I never know that expired credit card charges were a thing, or an issue but I have now learnt my lesson.
I have previously been a user of an online automation tool. I never really got on with it and I didn’t plan on renewing the service. I’d seen a few emails from them about how my credit card on file was due to expire, but then I didn’t hear anything. I assumed that as my credit card would expire before the renewal date, my card would not be accepted and I’d not be charged.
On checking my credit card statement this month however – I found that even though the expiry date had passed, my card had been successfully billed! I was absolutely fuming, but also incredibly confused! How had an expired card been used? Why was the payment not been declined by my bank?
I contacted both my credit card provider and the company involved for information.
The company who had charged me responded within a day, and gave me a full refund – but I was still curious as to how it had happened. They advised me that there is new technology which enables updated card information to be transmitted securely to companies by the credit card providers. This article by Visa seems to explain it in a little more detail.
It would appear that to businesses it is being sold as a way of providing their customers with better service – after all, for services you want to continue, if you have forgotten to update your card details, you may end up with a break in your service. This technology would appear to stop this. What about if you don’t want your card to be charged though? I had never heard of this technology, and would most definitely have opted out if I had known about it (according to the Visa article – there should be a way for consumers to opt out – although having checked my online banking account, I cannot find this option with my provider).

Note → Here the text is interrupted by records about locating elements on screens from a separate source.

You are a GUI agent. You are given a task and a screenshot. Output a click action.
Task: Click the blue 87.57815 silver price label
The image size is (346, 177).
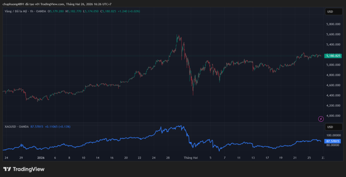(333, 141)
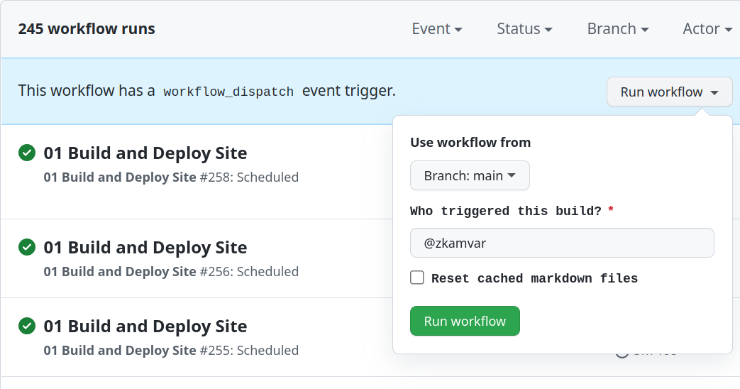Click the workflow name link beside #255

(120, 350)
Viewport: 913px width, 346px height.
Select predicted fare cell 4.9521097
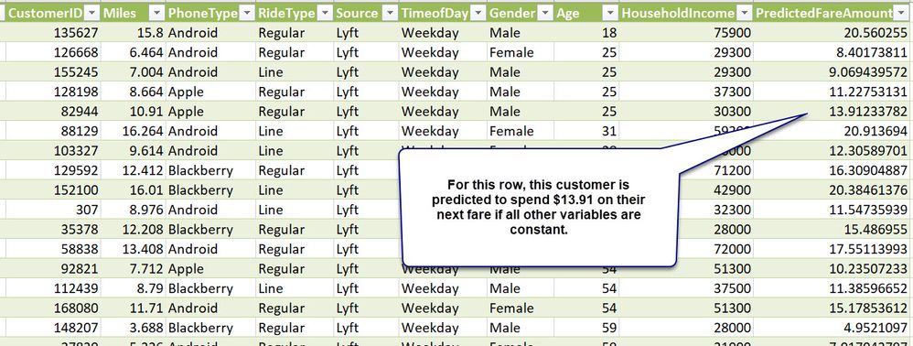point(832,328)
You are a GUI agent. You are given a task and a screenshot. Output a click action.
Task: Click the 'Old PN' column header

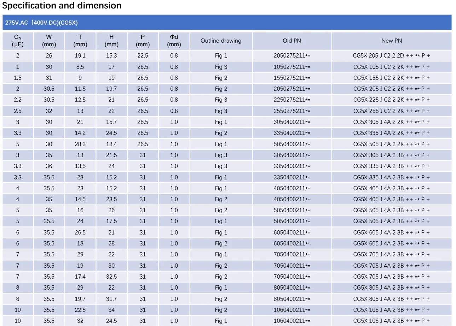292,41
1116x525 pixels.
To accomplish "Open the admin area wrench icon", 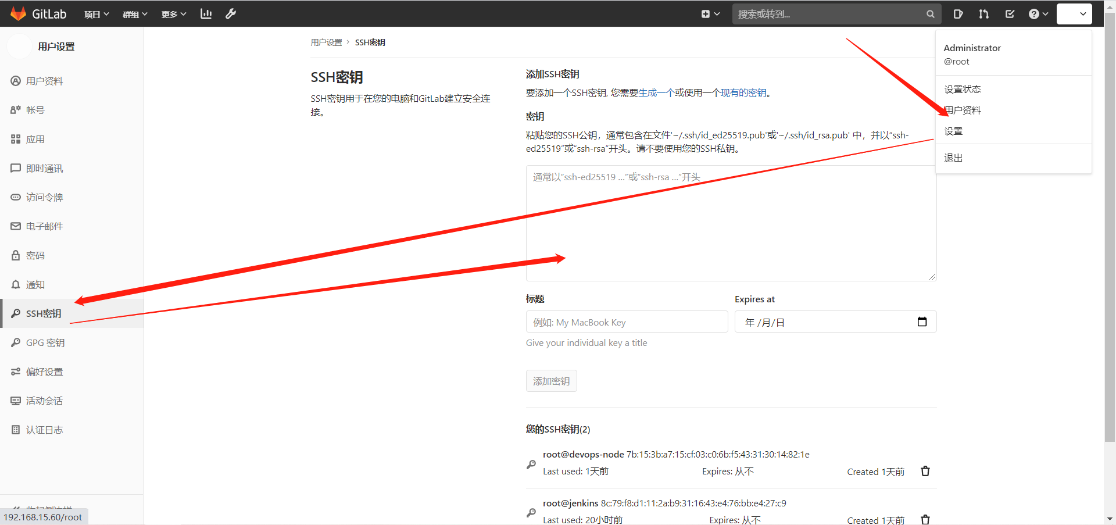I will pyautogui.click(x=231, y=14).
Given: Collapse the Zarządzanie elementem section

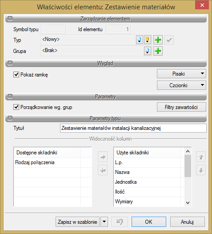Looking at the screenshot, I should (10, 19).
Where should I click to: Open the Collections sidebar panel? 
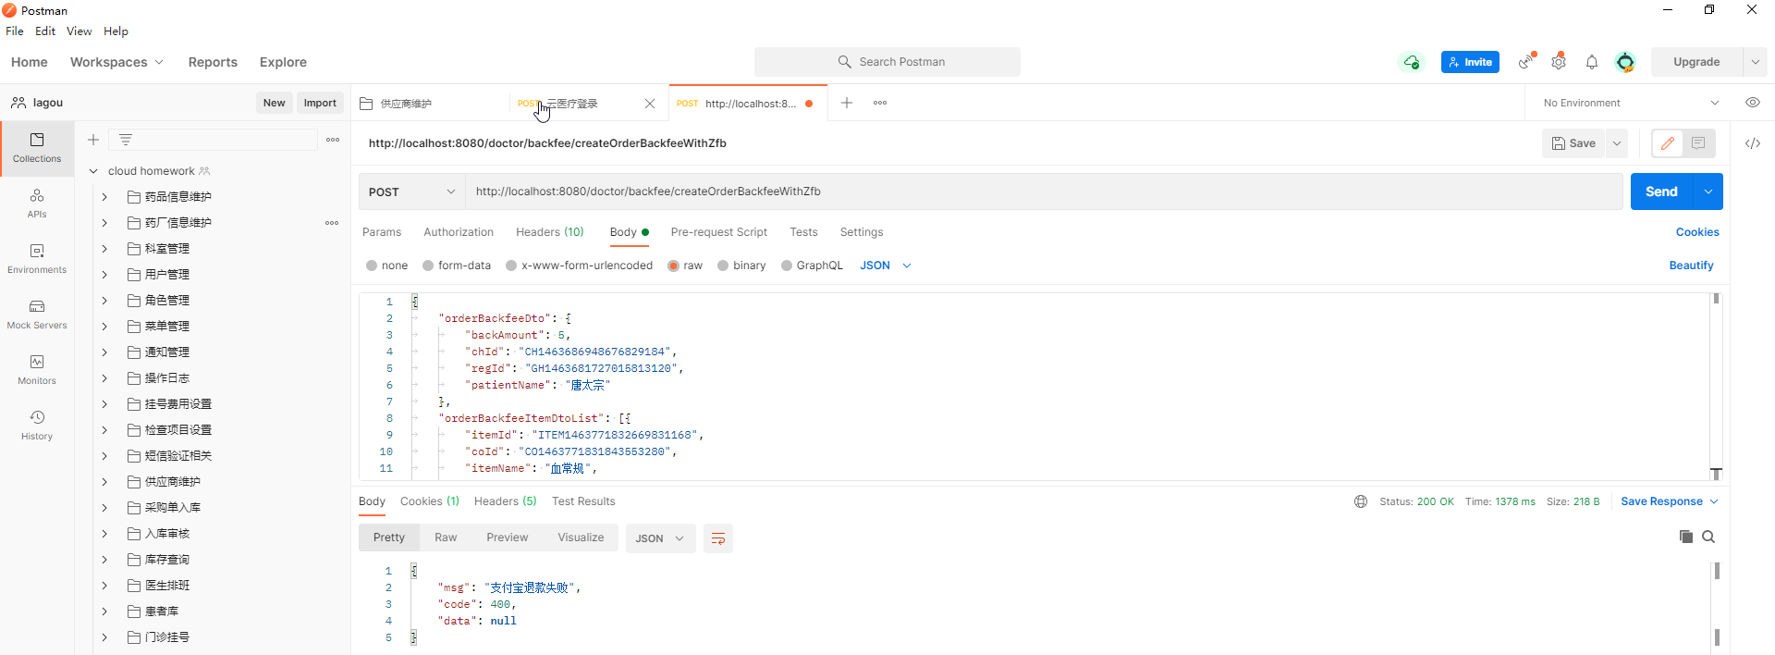click(x=37, y=147)
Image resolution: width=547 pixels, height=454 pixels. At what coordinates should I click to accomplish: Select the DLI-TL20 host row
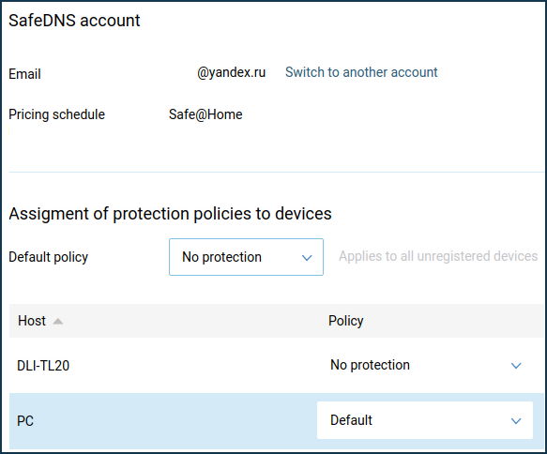point(276,366)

I also contacted the credit card provider who advised “When you set up a recurring payment, we will continue to make this payment until we are told otherwise. Therefore, even if we change your credit card details, we will authorise the payment because that is what we have been instructed to do so. This is in place so that when customers receive a new card, they don’t need to get in touch with all of the companies that have payments with to change their details.” Again, it is being pitched as a tool for delivering good customer service. I queried whether from their point of view it is something that a customer can opt out of, but was advised “I’m afraid not, this would be dependent on the retailer. It’s usually best to cancel the recurring payment with them directly to ensure nothing further is taken.”
This might all seem like common sense, and maybe I’m the only one who didn’t realise this but the lesson of the story is that an expired payment card will not prevent a payment being taken. Whether it’s because your details are being updated by the card provider, or the bank is honouring the recurring payment – it is better to take that extra time and cancel the payment direct with the retailer or service provider just to be on the safe side. I am grateful that I am being refunded the money – but this may not always be the case! This really could save you some money!